(Stored data entries)
******************************

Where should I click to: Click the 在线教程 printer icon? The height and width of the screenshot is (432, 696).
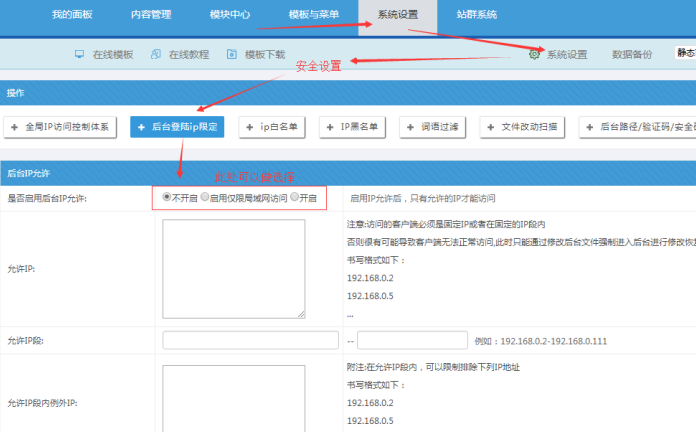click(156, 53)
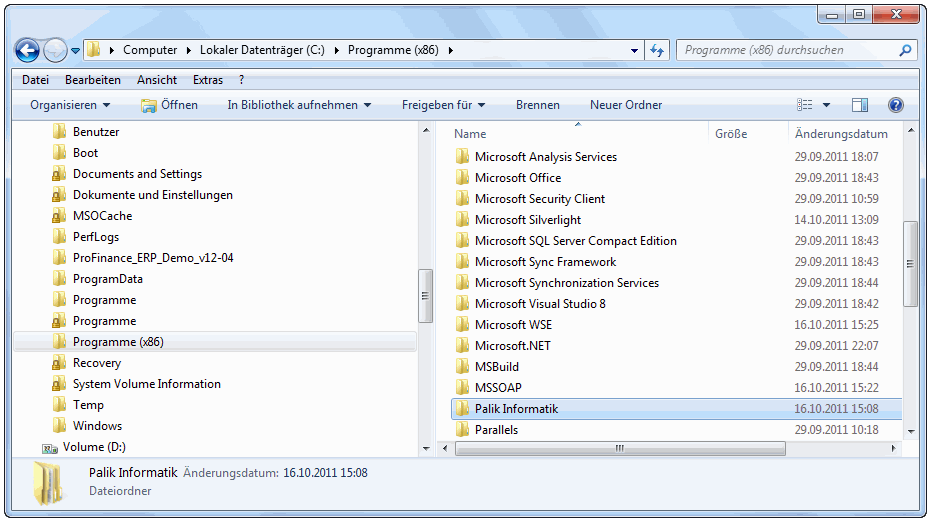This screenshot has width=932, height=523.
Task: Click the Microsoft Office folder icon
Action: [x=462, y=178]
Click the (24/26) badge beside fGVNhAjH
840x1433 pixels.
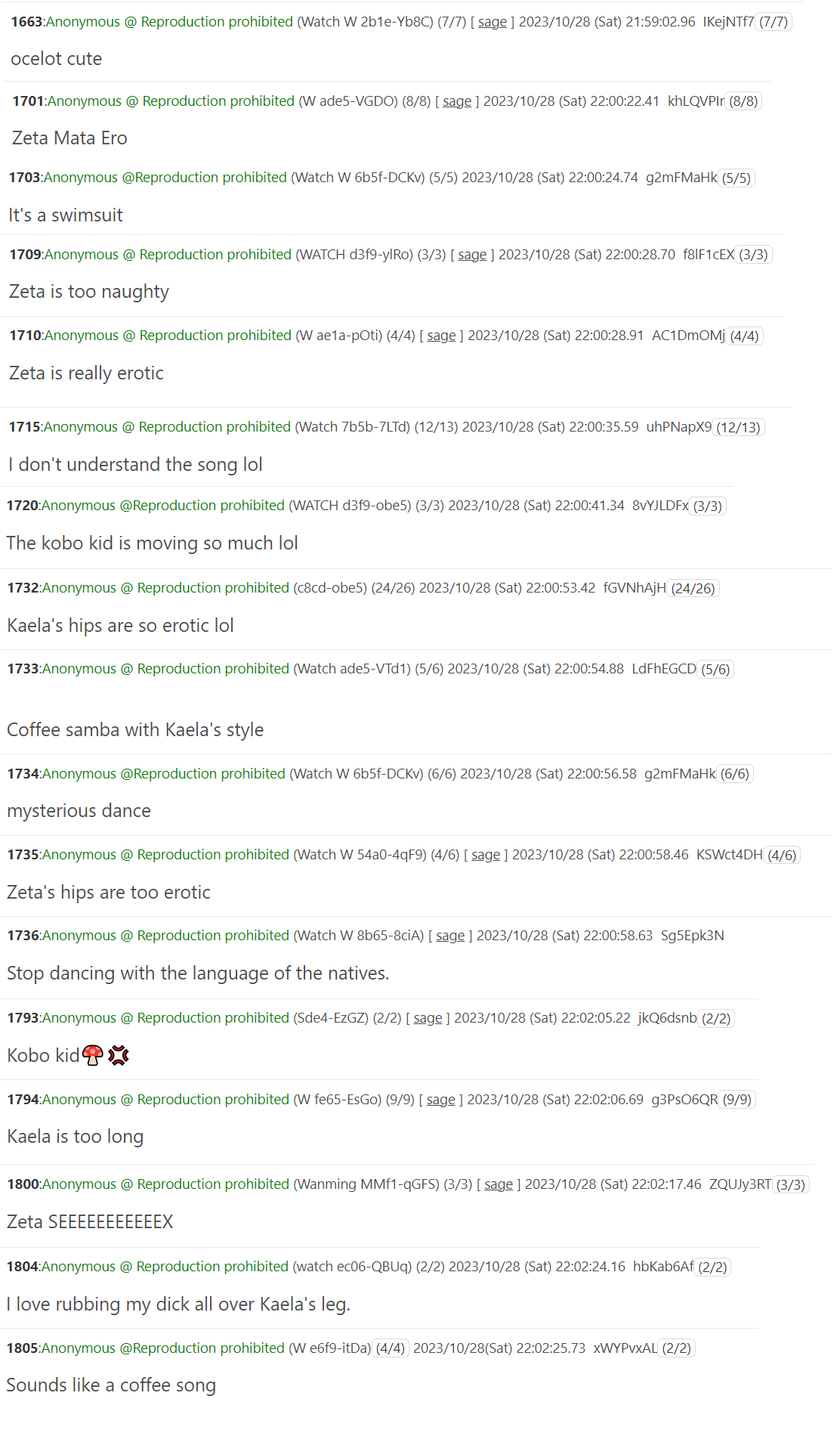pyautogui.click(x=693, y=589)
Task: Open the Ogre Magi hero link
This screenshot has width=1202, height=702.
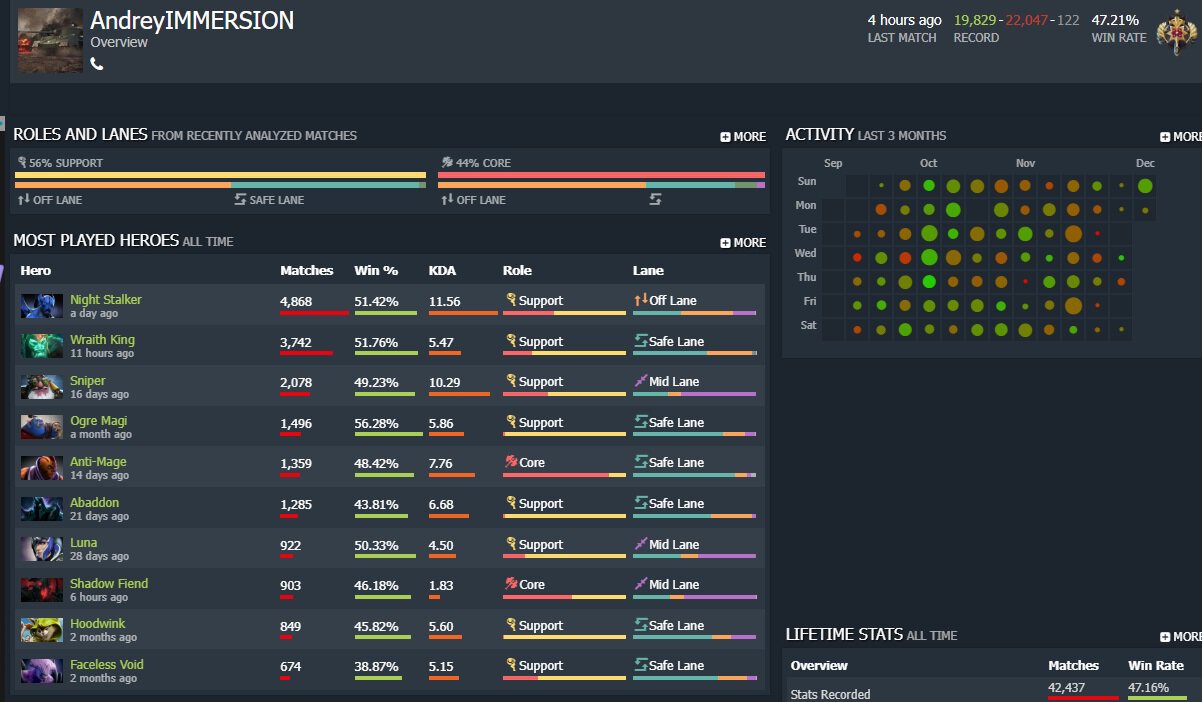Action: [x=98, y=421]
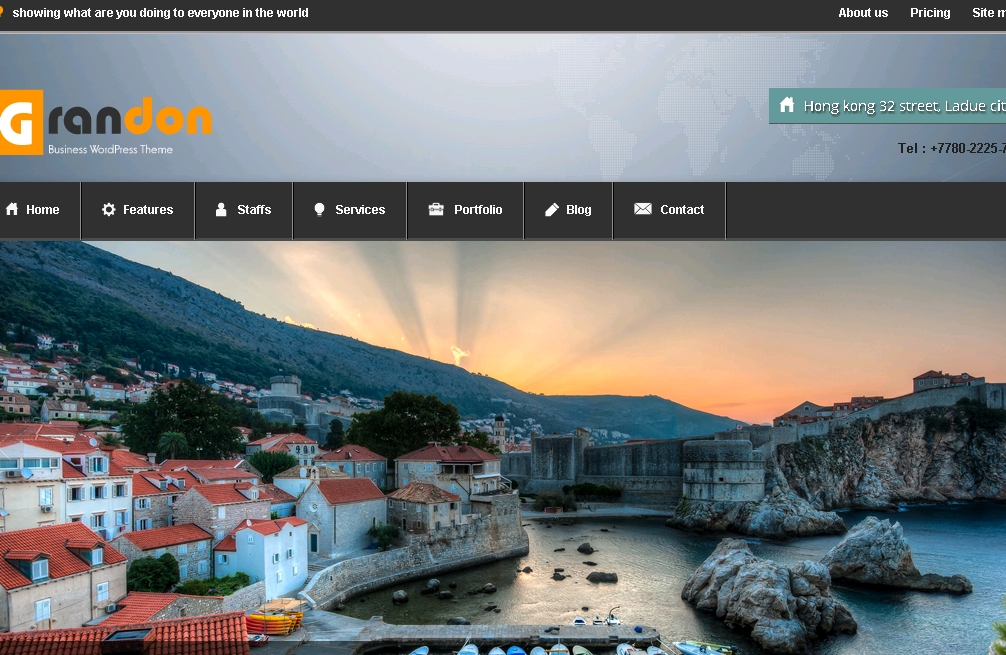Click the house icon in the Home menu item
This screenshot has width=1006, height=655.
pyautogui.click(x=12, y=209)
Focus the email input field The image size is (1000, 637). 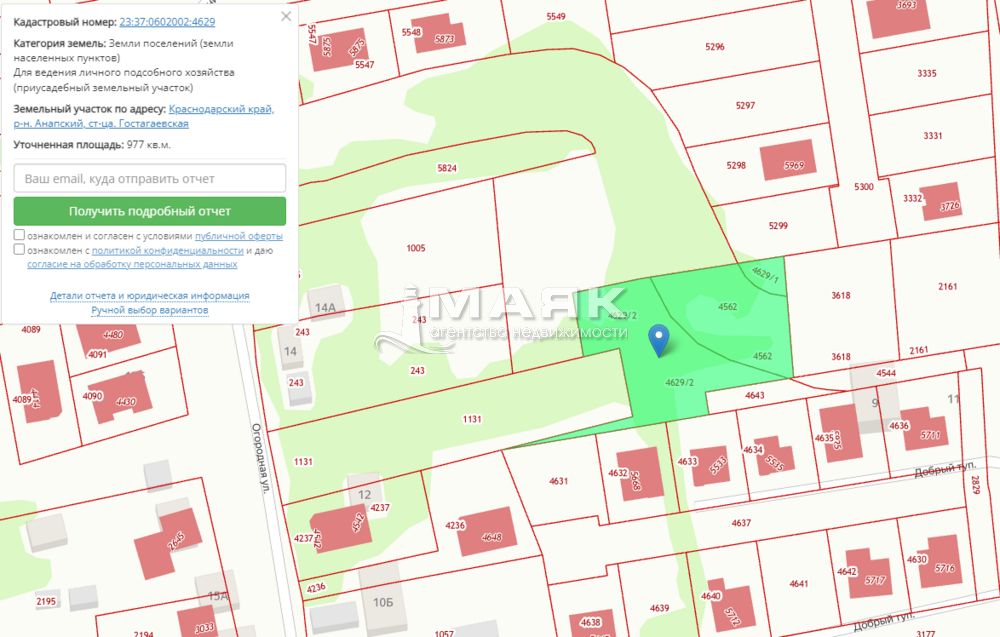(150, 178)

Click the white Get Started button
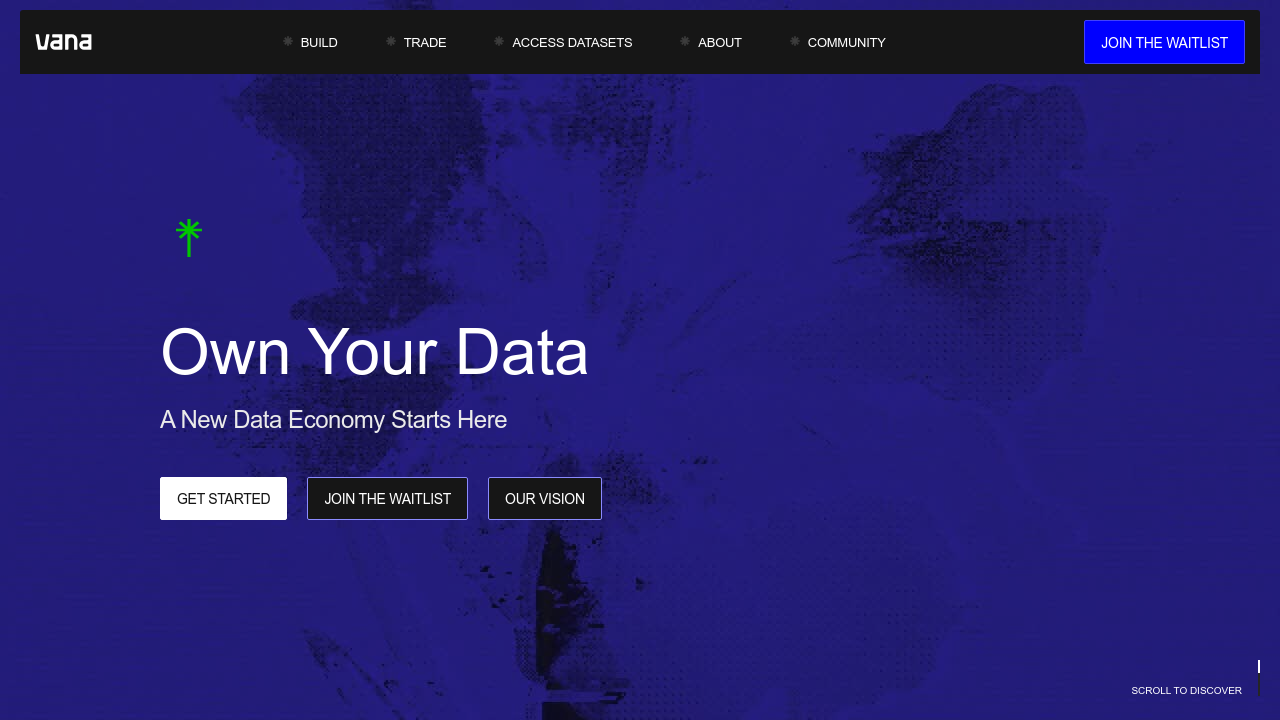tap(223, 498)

******************************

_ASSIGNMENT_:
Start at the top of the entries and repeat each line exactly, ending at the line that contains "Click the (24/26) badge beside fGVNhAjH". Pictures are not part of the copy.

_THE COMPLETED TASK_:
Where should I click to: Click the 在线教程 printer icon? The height and width of the screenshot is (432, 696).
click(156, 53)
This screenshot has width=932, height=523.
Task: Click the Microsoft Office folder icon
Action: [x=462, y=178]
Click the (24/26) badge beside fGVNhAjH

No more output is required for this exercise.